Coprocessors and/or floating point units can perform a variety of arithmetical functions. Certain functions, such as addition, subtraction and logical operations could be implemented completely combinatorially. Other operations, such as double precision multiplication, division, and square root might often be implemented as a collection of combinatorial blocks separated by registers and/or latches. In general, all arithmetic functions could be implemented as one or more combinatorial circuit blocks (sometimes also called "sections" or "pipes"), each separated from other combinatorial blocks by storage elements (latches or registers). Each may be used zero, one or more times during a particular operation. Blocks could also be shared by several functions. For example, a large combinatorial circuit could often be shared among division, square root, and multiplication algorithms.
A completely combinatorial implementation of an algorithm (addition, for example), is the simplest of the above implementations: it has only one combinatorial block and no storage elements.

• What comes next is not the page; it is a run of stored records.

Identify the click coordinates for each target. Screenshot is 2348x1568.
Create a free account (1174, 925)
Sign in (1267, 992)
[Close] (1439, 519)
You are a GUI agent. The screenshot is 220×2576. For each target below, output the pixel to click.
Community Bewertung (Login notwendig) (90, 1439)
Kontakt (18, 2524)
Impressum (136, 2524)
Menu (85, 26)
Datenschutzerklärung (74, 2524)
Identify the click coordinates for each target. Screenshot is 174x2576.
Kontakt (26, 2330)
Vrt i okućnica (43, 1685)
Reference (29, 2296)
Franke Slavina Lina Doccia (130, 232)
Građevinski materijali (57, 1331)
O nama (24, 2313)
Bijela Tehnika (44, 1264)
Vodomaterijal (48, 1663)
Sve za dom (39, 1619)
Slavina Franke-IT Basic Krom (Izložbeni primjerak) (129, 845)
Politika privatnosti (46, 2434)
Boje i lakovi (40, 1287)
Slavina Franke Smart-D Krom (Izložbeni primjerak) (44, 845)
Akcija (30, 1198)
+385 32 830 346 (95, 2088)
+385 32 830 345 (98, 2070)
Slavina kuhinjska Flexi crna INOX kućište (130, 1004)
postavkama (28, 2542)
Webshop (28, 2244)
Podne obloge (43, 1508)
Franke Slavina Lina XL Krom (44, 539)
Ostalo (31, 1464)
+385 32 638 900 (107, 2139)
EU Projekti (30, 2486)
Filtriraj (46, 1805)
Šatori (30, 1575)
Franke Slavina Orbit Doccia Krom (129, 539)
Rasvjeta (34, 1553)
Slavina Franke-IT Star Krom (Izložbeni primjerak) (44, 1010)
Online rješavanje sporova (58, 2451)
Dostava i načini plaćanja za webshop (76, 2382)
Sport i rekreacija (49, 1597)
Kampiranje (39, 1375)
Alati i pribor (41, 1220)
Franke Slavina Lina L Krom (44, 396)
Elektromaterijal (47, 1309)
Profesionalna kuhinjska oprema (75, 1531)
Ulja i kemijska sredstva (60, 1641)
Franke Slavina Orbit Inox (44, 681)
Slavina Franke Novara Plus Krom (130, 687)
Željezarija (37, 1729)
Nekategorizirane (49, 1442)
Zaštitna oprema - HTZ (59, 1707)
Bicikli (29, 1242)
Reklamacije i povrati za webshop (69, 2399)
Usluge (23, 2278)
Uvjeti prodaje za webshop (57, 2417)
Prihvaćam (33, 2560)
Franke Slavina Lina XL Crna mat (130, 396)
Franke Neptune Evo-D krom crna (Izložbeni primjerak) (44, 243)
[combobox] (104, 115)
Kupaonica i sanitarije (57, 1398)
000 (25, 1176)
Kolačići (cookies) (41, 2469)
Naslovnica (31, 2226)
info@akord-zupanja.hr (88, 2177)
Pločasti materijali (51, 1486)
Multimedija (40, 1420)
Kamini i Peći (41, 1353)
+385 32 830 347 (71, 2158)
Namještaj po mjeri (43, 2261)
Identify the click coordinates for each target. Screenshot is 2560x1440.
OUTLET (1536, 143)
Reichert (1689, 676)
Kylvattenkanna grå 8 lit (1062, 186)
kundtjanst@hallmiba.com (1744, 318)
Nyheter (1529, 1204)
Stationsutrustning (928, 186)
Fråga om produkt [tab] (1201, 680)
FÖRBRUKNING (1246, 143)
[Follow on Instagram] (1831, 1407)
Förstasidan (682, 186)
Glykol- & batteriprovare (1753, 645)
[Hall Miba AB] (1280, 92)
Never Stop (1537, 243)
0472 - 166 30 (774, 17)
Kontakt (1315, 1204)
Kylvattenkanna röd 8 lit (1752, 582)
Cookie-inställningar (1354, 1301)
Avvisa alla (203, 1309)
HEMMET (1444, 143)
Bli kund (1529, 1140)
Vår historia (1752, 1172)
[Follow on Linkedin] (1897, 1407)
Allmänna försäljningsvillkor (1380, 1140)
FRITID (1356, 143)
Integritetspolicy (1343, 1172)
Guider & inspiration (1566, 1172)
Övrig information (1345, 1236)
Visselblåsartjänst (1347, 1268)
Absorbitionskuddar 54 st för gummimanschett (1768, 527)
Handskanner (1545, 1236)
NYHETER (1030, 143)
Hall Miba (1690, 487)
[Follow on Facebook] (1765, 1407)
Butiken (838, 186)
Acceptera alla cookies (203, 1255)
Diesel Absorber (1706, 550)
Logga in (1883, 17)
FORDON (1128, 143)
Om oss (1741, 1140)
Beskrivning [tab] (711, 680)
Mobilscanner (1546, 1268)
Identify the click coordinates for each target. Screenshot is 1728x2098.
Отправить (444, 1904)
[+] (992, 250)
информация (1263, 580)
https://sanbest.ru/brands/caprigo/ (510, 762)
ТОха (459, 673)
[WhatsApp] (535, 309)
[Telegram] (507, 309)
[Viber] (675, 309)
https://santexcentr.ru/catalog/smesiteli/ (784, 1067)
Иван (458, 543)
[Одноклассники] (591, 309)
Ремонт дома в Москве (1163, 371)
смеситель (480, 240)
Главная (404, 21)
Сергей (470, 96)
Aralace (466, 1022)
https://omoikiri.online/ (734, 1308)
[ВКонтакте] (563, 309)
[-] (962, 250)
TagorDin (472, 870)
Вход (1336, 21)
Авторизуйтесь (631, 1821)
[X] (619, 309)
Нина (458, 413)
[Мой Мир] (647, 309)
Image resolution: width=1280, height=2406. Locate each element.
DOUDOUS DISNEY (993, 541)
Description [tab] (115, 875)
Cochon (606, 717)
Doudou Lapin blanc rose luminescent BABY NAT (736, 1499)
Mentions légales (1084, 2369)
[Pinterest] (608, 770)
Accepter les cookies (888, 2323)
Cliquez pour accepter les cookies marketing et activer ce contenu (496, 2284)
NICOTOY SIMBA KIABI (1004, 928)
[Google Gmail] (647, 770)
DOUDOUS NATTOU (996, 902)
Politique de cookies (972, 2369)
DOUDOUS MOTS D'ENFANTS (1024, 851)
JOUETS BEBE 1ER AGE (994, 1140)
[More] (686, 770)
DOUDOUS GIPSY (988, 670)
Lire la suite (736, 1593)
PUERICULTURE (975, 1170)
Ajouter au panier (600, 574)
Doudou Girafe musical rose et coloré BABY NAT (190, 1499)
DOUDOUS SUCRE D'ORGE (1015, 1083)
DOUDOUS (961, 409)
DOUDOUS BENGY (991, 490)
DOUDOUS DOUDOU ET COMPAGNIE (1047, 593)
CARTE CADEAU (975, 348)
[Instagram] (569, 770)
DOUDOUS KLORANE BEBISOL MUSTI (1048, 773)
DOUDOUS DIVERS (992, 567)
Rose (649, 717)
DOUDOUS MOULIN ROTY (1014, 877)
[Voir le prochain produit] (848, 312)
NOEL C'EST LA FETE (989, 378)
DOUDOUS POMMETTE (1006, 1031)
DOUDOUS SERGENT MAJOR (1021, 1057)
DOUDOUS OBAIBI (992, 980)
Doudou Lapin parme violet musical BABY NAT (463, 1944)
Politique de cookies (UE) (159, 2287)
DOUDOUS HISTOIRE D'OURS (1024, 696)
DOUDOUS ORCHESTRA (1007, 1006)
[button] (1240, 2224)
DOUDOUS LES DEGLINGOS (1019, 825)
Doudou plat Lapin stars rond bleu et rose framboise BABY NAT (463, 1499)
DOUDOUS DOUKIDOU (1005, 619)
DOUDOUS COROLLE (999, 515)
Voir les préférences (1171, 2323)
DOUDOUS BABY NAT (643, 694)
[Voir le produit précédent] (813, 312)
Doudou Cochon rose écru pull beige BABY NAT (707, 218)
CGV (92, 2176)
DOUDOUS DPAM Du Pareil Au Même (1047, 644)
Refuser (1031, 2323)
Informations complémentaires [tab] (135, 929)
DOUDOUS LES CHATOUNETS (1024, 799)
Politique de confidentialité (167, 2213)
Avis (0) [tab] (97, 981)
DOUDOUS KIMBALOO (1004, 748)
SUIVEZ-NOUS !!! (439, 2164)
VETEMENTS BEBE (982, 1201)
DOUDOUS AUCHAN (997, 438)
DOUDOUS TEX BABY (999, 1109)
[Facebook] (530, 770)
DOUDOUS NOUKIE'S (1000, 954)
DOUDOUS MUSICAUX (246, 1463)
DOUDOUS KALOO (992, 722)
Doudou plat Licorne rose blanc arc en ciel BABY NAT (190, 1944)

Each combinatorial block requires no less than a certain amount of time to generate a correct result after its operands appear in (are clocked into) its input storage elements. The control signal that clocks new operands into the block's input registers is often called a start signal for this block. The time allocation for each pipe (in order for it to produce a correct result) is implemented via a timer that counts a certain number of system clock cycles after the corresponding start signal. Each section could require one or more system clock cycles, depending on the system cycle time. In general, for a particular pipe with a particular set of inputs, the number of system cycles allowed for operation completion, multiplied by the cycle time, has to be greater than or equal to the minimum amount of time required for the correct result to be computed by the pipe.
Currently (in the present art), the number of cycles allowed for each pipe is hard-wired into the integrated circuit implementation. The number of cycles for a pipe cannot be changed via hardware means outside of the integrated circuit.
If the hard-wired number of cycles allowed for a certain pipe is too small, this particular pipe will become the limiting factor in determining the coprocessor's fastest cycle time. On the other hand, if the number of cycles for the same pipe is too big, the system will not be able to take full advantage of the pipe's speed.